**EXERCISE**. In the lines below, look for "Konten". Copy each line where it appears.

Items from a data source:
────────

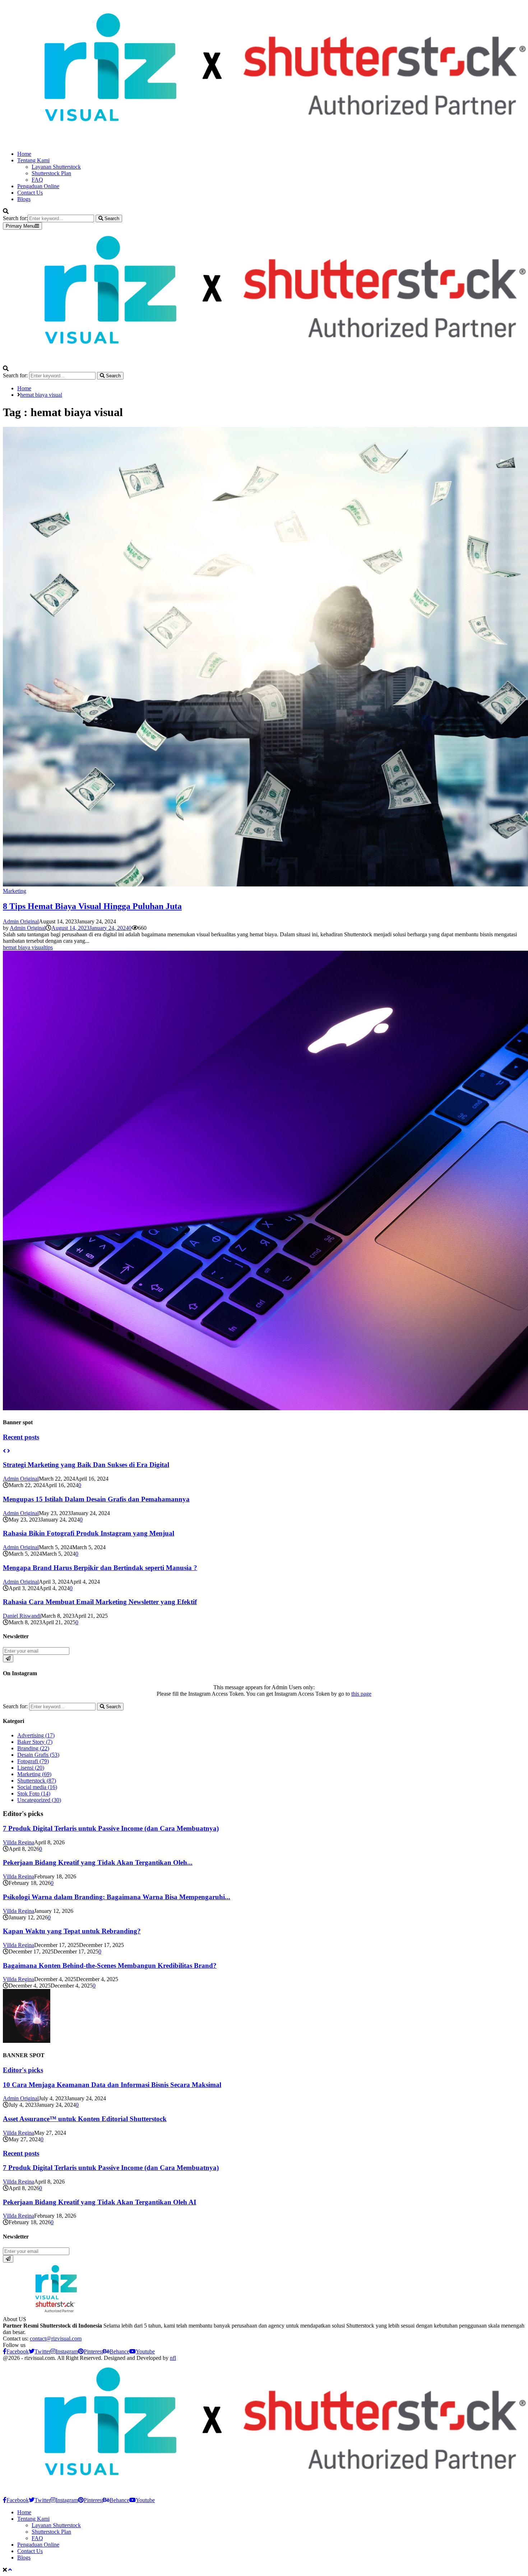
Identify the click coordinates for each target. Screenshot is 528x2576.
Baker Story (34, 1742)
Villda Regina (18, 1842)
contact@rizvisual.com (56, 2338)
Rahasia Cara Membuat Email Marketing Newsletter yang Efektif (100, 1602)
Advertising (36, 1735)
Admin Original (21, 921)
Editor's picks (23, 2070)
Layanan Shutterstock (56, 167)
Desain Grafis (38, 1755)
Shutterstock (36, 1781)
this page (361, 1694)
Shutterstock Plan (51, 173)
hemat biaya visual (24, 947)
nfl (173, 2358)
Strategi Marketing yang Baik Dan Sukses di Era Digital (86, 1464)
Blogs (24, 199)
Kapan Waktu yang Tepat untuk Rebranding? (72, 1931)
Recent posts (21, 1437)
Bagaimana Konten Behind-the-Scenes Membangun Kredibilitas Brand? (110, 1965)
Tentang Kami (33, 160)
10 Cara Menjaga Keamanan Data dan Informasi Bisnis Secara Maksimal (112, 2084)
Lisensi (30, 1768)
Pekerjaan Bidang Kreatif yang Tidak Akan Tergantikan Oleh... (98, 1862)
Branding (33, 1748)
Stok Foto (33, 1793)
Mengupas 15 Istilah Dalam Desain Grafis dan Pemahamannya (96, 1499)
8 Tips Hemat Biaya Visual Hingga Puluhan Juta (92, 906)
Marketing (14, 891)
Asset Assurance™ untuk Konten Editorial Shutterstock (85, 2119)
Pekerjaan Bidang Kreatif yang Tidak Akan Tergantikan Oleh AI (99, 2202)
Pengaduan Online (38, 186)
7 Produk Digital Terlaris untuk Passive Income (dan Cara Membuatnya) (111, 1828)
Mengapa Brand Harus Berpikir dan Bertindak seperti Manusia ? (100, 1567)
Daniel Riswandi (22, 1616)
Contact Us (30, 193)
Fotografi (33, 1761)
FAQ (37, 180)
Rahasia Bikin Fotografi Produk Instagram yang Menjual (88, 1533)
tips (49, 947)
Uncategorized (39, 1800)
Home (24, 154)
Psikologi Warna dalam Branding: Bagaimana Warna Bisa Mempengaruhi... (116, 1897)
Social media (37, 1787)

────────

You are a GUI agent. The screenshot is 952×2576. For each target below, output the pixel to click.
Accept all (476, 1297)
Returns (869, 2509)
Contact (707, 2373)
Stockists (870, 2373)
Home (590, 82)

────────

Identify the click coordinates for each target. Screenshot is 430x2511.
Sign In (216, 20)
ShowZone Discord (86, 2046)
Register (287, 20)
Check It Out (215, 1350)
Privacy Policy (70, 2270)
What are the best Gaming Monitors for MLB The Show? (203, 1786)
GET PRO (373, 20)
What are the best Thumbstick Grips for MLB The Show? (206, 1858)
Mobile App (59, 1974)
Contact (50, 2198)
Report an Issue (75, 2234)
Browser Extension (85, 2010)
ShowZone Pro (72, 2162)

────────

**RESULT OF THE TASK**.
Bagaimana Konten Behind-the-Scenes Membangun Kredibilitas Brand? (110, 1965)
Asset Assurance™ untuk Konten Editorial Shutterstock (85, 2119)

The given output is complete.